Adjuvant endocrine therapy has side-effects. As one would expect, these effects often relate to oestrogen deprivation. The commonest of these relates to vasomotor (flushing and sweating) type symptoms. In general, patients who have had a difficult menopause are more likely to experience such symptoms. Flushing and sweating symptoms are slightly more common with tamoxifen than with the aromatase inhibitors.

Tamoxifen can cause vaginal discharge. It may also increase the thickness of the lining of the uterus, cause polyps to form within the wound and also induce or make fibroids grow. The aromatase inhibitors affect the uterus to a considerable lesser degree.

Tamoxifen can in the rare instants cause uterine cancer. Uterine cancer is rare, effecting 3 per 10,000 women. In women on Tamoxifen this risk goes up to 5 per 10,000. This risk is not significant in women on Aromatase Inhibitors.

Adjuvant endocrine therapy can induce deep vein thrombosis (DVT). The incidence of this complication is higher with tamoxifen than with the aromatase inhibitors. The risk is higher in post-menopausal women than in pre-menopausal women. Women on Tamoxifen should take the usual precaution for reduction of deep vein thrombosis risk when for example; taking long flights.

The aromatase inhibitors are more likely to induce bone and joint pains to a greater extent than tamoxifen. This is one of the more common reasons why women are intolerant of the aromatase inhibitors.

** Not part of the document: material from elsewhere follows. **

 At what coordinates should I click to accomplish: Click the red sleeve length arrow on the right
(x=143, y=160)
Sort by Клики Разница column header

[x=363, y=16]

The aromatase inhibitors predispose to loss of bone mineral density. Tamoxifen, being a selective oestrogen receptor modulator, protects against bone loss. This is one of the advantages of using a switch combination therapy of tamoxifen followed sequentionally by an aromatase inhibitor. Women on an aromatase inhibitor need to be carefully monitored with X-rays of their bone density profile. Osteoporosis risk is easily managed. Bone density loss is often abrogated when the aromatase inhibitor is discontinued or the course of treatment completed.

Patients who have previously had a stroke or venous thrombosis are usually recommended to have an aromatase inhibitor rather than tamoxifen as there are lower arterial abnd venous clotting problems associated with the aromatase inhibitors.